Année politique Suisse 1983 : Sozialpolitik / Soziale Gruppen
 
Jugend
Die bewegte Jugend der Jahre 1980/81 verharrte weitgehend in resignativem Schweigen. Während in manchen Fällen die Justiz das letzte Wort sprach, war es auf den Strassen der grossen Städte ruhig. Die Jugendfragen traten wieder etwas in den Hintergrund [8]. Blieben manche Probleme nicht weniger junger Menschen wie der Drogenkonsum, die Wohnungsnot und die Arbeitslosigkeit auch weiter aktuell, so wandte sich doch die Aufmerksamkeit vermehrt der grossen Mehrheit der sehr integrationswilligen Jugendlichen zu, die sich nicht an den Demonstrationen beteiligt hatten. Diese nachrückende Generation ist gegenüber dem bestehenden politischen und gesellschaftlichen System grundsätzlich positiv eingestellt, auch wenn ihr Begriff der sozialen «Normalität» gegenüber jenem der älteren Generationen da und dort deutlich verlagert erscheint [9]. In einem Anfang 1983 veröffentlichten Bericht, der 1981 durch den Kantonsrat von Zürich entgegen dem Willen der Regierung veranlasst worden war, wurden die Unruhen von 1980/81 als Folge von natürlichen Entwicklungsprozessen der Jugend, von Mitläufertum und Abenteuerlust sowie den zunehmenden Schwierigkeiten beim Erwachsenwerden gedeutet. Um das länger gewordene Jugendstadium nicht noch weiter auszudehnen, sondern eher zu verkürzen, sollte der Jugend u.a. durch Herabsetzung des Mündigkeitsalters mehr und früher Verantwortung übertragen werden [10].
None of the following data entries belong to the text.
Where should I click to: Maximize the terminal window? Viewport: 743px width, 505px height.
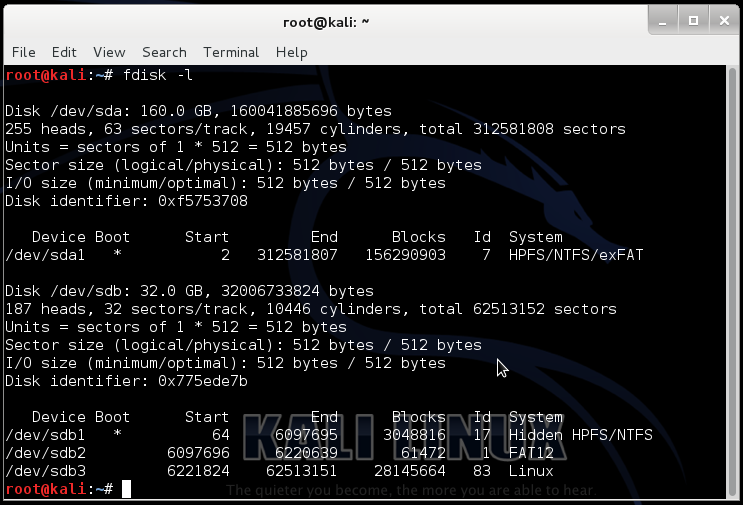691,19
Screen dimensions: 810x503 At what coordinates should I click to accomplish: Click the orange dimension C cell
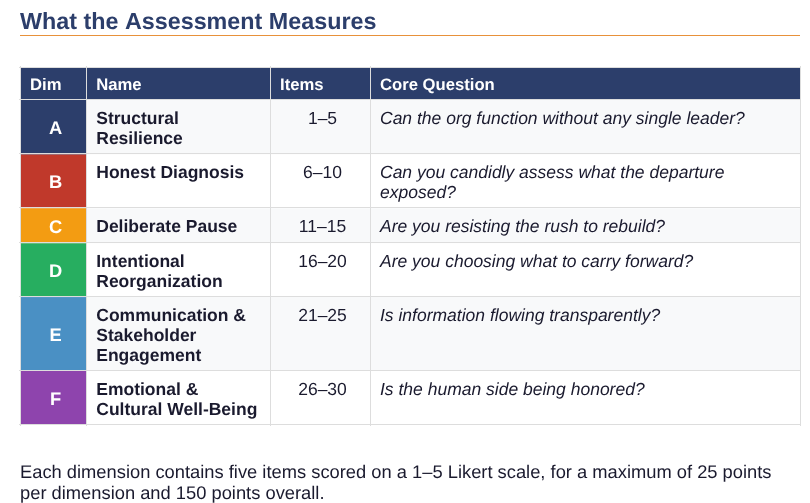(55, 227)

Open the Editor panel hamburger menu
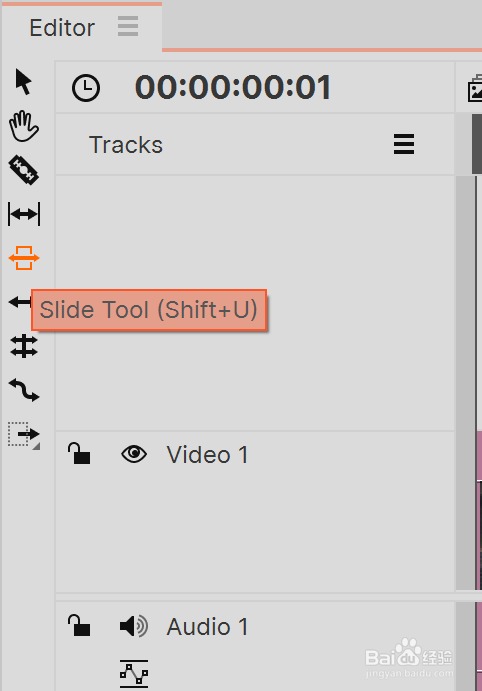128,26
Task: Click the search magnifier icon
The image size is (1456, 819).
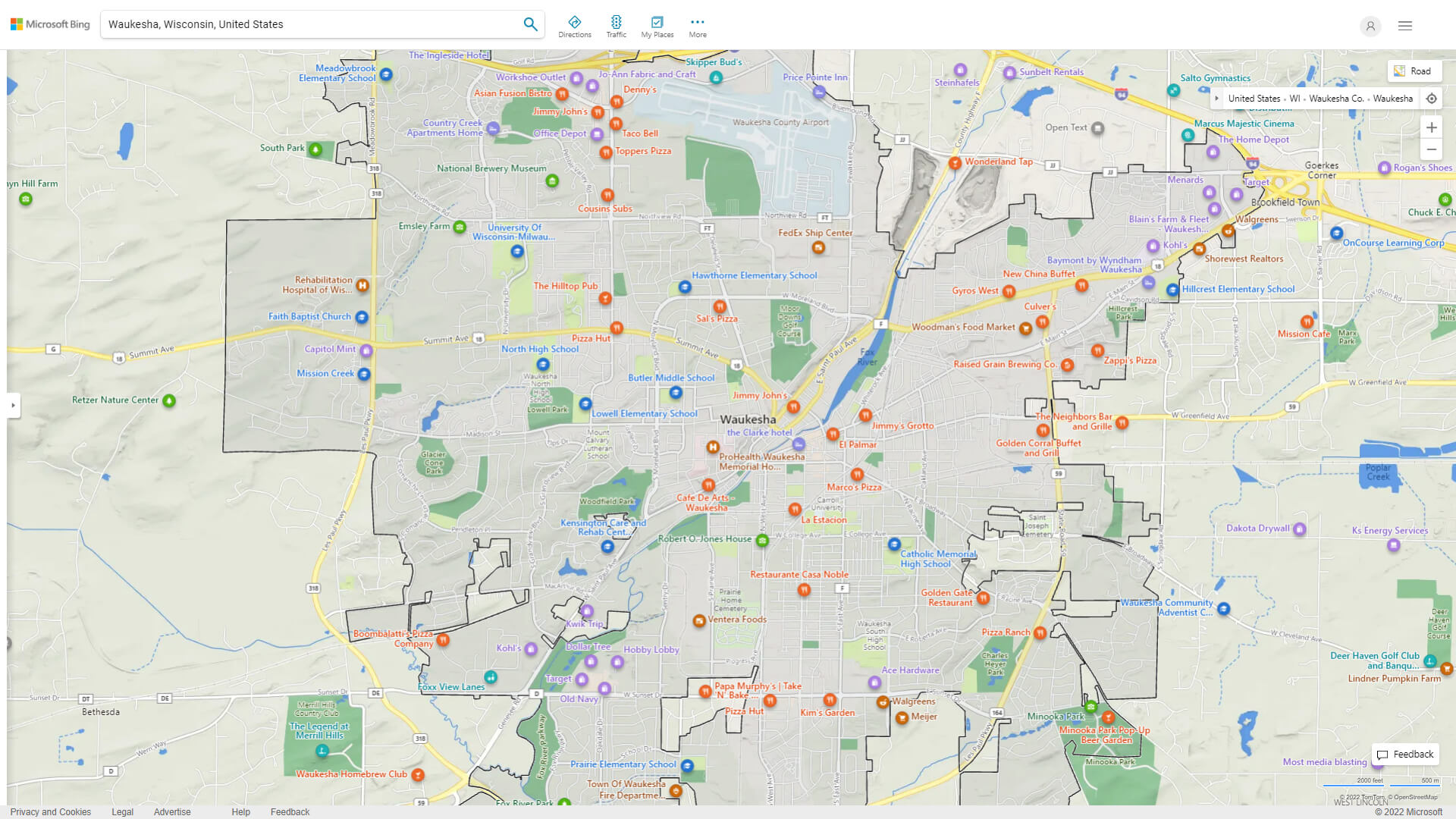Action: click(x=530, y=24)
Der Nationalrat hatte über eine von der CVP-Fraktion eingereichte Motion sowie ein Postulat Schüle (fdp, ZH) zu befinden, die beide eine Verankerung der gesamtschweizerischen Jugendpolitik in den Regierungsrichtlinien verlangten. Die Hauptforderungen betrafen die Schaffung einer gesetzlichen Grundlage zur Anerkennung und Unterstützung der Jugendorganisationen, die Förderung von Jugendzentren, die Sicherung von Ausbildungsplätzen sowie die Einführung eines bezahlten Urlaubes für Verantwortliche in der Jugendpolitik. Das letztgenannte Anliegen war zudem auch Gegenstand einer von der «Schweizerischen Arbeitsgemeinschaft der Jugendverbände» lancierten Petition [11]. Um der Jugendarbeitslosigkeit zu begegnen, die gesamtschweizerisch Ende Januar 1983 rund 7500 Personen unter 25 Jahren betraf (27% aller Ganzarbeitslosen), bot die Stadt Bern ein umfangreiches Weiterbildungs- und Einsatzprogramm an, welches auch die Aufmerksamkeit anderer Städte zu wecken vermochte [12].
 
[8] Bund, 5.2.83; Ww, 8, 23.2.83 (Literaturhinweise zu den Jugendunruhen); TLM, 13.3.83; BaZ, 14.3.83; 24 Heures, 13.8.83. Justiz: Ww, 3, 19.1.83; Bund, 16.2.83; 29.4.83; welsche Presse vom 16.-19.8.83 und 24.8.83).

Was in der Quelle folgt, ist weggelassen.